Les furigana : la roue de secours

Tu verras parfois de minuscules hiragana au-dessus des kanji. Ce sont les furigana, et ils donnent la lecture.

On les trouve dans les mangas pour jeunes, les livres pour enfants, et à côté des kanji rares dans les journaux. C'est officiellement une aide pour les enfants, et officieusement la meilleure béquille du monde pour un apprenant : tu lis du vrai japonais tout en apprenant les lectures.

Beaucoup d'outils permettent de les activer ou de les masquer, ce qui te laisse tester ta mémoire avant de vérifier.

Dans quel ordre apprendre

L'ordre n'est pas discutable, il est imposé par la langue :

  1. Hiragana (1 à 2 semaines). Sans eux, tu ne peux lire aucune grammaire.
  2. Katakana (1 à 2 semaines). Ils débloquent les menus, les enseignes, tous les emprunts.
  3. Kanji, progressivement (1 à 2 ans), dans les mots où ils apparaissent, jamais isolés sur une fiche.
  4. Abandonne le romaji dès que les kana sont acquis. Chaque jour de plus avec lui est un jour d'accent supplémentaire à désapprendre.

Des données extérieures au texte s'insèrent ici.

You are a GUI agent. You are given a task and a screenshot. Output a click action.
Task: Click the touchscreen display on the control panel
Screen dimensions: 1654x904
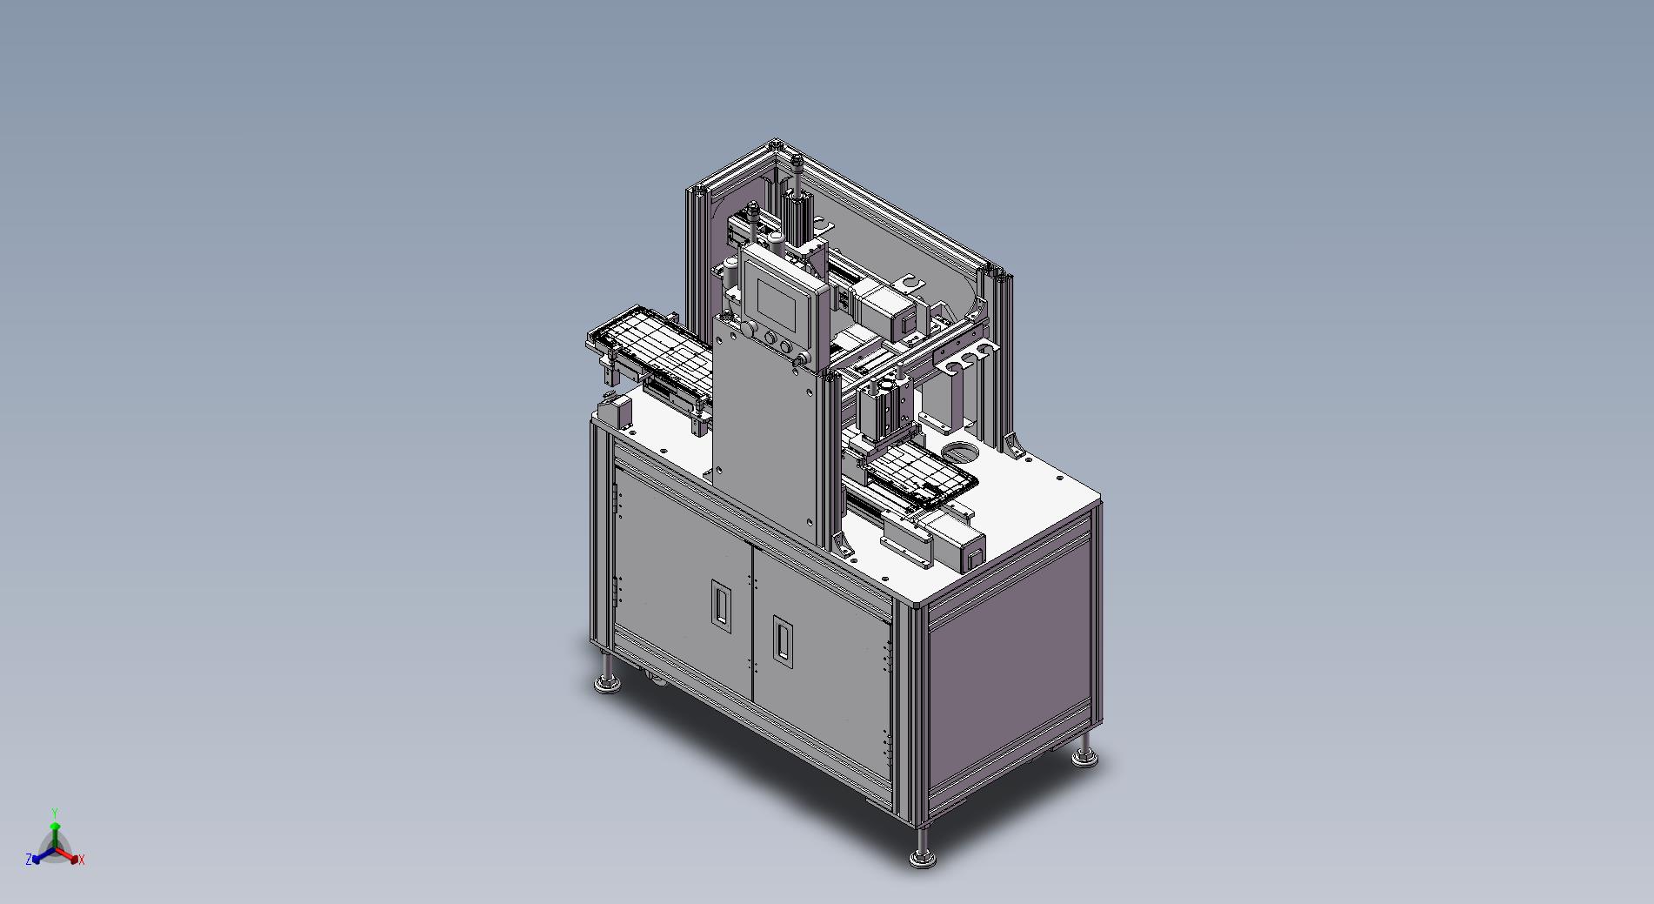tap(777, 300)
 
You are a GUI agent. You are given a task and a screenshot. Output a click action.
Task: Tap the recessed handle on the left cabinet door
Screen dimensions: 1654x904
tap(720, 602)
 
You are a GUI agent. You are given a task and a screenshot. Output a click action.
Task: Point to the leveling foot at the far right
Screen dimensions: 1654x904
tap(1084, 750)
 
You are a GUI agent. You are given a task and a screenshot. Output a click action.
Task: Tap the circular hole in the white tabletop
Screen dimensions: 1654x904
tap(961, 452)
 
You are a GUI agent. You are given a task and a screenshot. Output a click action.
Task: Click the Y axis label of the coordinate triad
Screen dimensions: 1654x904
tap(55, 813)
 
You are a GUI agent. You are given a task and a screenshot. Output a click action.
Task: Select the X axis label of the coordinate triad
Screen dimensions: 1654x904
tap(81, 860)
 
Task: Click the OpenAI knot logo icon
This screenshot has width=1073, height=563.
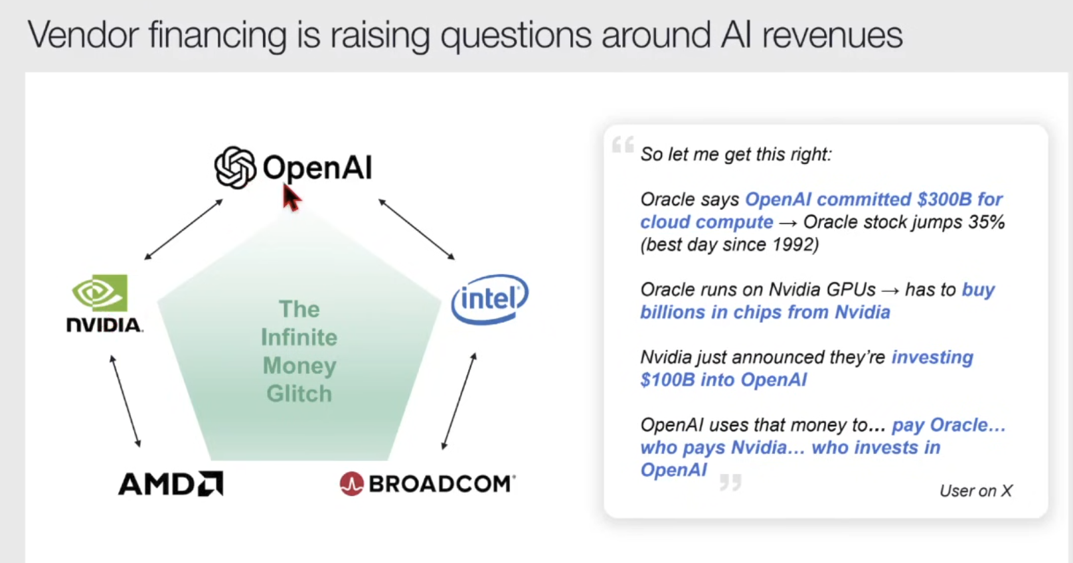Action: click(x=235, y=167)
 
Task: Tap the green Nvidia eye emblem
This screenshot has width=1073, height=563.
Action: click(x=100, y=292)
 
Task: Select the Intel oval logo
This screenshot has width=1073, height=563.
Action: click(x=489, y=299)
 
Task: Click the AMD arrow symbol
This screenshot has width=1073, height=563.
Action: click(x=210, y=483)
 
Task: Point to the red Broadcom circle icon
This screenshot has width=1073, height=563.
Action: click(x=352, y=483)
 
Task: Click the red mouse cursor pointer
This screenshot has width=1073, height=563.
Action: click(x=291, y=197)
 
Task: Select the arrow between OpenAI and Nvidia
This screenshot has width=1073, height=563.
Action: click(x=183, y=230)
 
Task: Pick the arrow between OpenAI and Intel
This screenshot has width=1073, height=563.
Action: click(x=416, y=230)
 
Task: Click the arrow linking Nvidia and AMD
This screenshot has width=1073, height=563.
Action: click(x=125, y=401)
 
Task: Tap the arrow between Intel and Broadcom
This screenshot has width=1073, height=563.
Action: click(x=459, y=401)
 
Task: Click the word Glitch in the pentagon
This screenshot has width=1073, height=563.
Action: click(x=299, y=394)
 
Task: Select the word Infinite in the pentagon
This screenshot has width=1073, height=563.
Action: click(x=299, y=337)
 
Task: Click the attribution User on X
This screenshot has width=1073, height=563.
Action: click(x=976, y=491)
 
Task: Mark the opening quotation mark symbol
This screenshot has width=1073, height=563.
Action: click(x=623, y=144)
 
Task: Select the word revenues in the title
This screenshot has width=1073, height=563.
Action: click(x=832, y=35)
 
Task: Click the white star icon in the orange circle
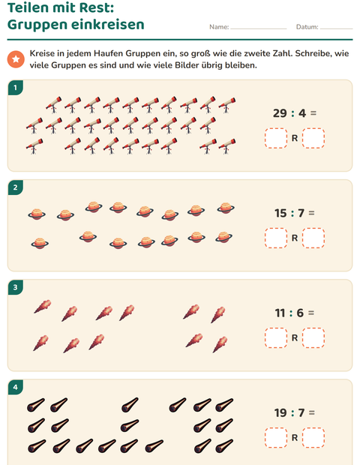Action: [x=16, y=59]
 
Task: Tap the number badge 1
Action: [x=16, y=88]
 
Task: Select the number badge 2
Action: [x=16, y=188]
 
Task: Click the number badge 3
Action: [x=16, y=287]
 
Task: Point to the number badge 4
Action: [x=16, y=387]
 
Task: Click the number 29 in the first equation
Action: [x=280, y=113]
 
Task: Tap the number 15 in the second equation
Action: [x=280, y=213]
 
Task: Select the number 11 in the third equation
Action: [x=280, y=314]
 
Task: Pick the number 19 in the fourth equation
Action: [x=280, y=412]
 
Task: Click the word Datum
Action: [x=307, y=27]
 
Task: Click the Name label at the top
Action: [x=219, y=27]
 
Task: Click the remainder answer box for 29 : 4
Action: [x=314, y=138]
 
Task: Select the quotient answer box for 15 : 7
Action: [x=276, y=238]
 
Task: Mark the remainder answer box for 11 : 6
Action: [x=314, y=338]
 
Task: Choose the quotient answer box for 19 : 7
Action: [x=276, y=438]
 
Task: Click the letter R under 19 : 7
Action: [x=295, y=438]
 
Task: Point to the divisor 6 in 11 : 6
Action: [x=300, y=314]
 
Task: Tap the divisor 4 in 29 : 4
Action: [x=302, y=113]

Ce point 4 est le conseil le plus important de cette page, et le plus ignoré.

Les erreurs à éviter

  1. Chercher « l'alphabet japonais ». Il y en a trois, et aucun n'est un alphabet.
  2. Rester au romaji. Il installe une prononciation française et retarde tout.
  3. Apprendre les kanji isolés sur des flashcards. Apprends-les dans des mots.
  4. Croire qu'il faut 50 000 kanji. Il en faut 2 136 pour lire le journal. 1 000 t'emmènent déjà loin.
  5. Confondre シ/ツ et ン/ソ. Regarde le sens des traits, pas la forme globale.
  6. Ignorer les longueurs de voyelles. Obasan et obāsan ne sont pas la même personne.
  7. Prononcer は comme ha quand c'est une particule. Là, ça se dit wa.

Bonus : le hiragana a été inventé par des femmes

Un détail historique méconnu : au IXe siècle, les hommes de la cour japonaise écrivaient en chinois classique, considéré comme la seule écriture sérieuse. Les femmes en étaient largement exclues.

Elles ont donc développé une écriture cursive simplifiée à partir des kanji : le hiragana, longtemps appelé onnade, « la main des femmes », et méprisé comme écriture mineure.

C'est dans cette écriture-là que Murasaki Shikibu a écrit Le Dit du Genji vers l'an 1000, considéré comme le premier roman de l'histoire mondiale. L'écriture « mineure » a produit le chef-d'œuvre fondateur de la littérature japonaise, et elle est aujourd'hui la première chose qu'apprend chaque enfant du pays.

Apprends les hiragana ce week-end, les katakana le suivant, et attaque les kanji dans des phrases réelles avec de l'audio natif. En un mois tu liras des choses, et en un an tu liras vraiment.